Visualizing Climate Change: The Work of GHG Photos at Henry Gregg Gallery

Location: 111 Front Street, Suite 226
 
Telephone: 718.408.1090
 
 

The Henry Gregg Gallery presents Visualizing Climate Change: The Work of GHG Photos. Named after the scientific shorthand for Greenhouse Gases, the photographers of GHG Photos are committed to documenting the causes and effects as well as the attempts to adapt and mitigate to climate change.
 
The show features the work of Gary Braasch, Ashley Cooper, Benjamin Drummond, Peter Essick, Steve Kazlowski, and Joshua Wolfe.
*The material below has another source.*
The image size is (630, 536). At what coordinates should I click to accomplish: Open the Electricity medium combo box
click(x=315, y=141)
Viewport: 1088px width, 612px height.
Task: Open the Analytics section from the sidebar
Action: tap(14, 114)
It will run from May 14th through June 21st.

 
 

For more info, please click here.

 
 
 
 
 

Fish-Work: Sea Stories at Caption Gallery

Location: 55 Washington Street, #802
 
Telephone: 917.921.8125
 
 

Corey Arnold will inaugurate Caption, Dumbo’s newest photo gallery, with an exhibition of photographs titled Fish-Work: Sea Stories. The show follows his successful debut at Chelsea’s Sara Tecchia Roma New York Gallery.
 
Corey Arnold is one of a group of emerging photographers who overturn the barriers between editorial and art photography by making their life experience the basis of their work. The stunning color photographs of Fish-Work are based on Arnold’s experience as a fisherman and crabber aboard commercial vessels in the rugged waters off Alaska and Arctic Norway. “I discovered a world that people back home [in Southern California] hardly knew existed,” he says. “I know how fish think, and the smell of the sea and motion of the boat are part of me.” That intimacy yields a portrait of the sea that is harrowing and humorous.
 
Corey Arnold’s work has been exhibited in galleries worldwide and featured in The Paris Review, Juxtapoz, Artweek, The Sunday Telegraph, Italian Rolling Stone, Outside Magazine and online with National Public Radio.  He is represented by Sara Tecchia Roma New York.
 
 
Caption is a gallery showcasing leading artists whose projects bridge the gap between art and editorial photography, as well as emerging visual storytellers.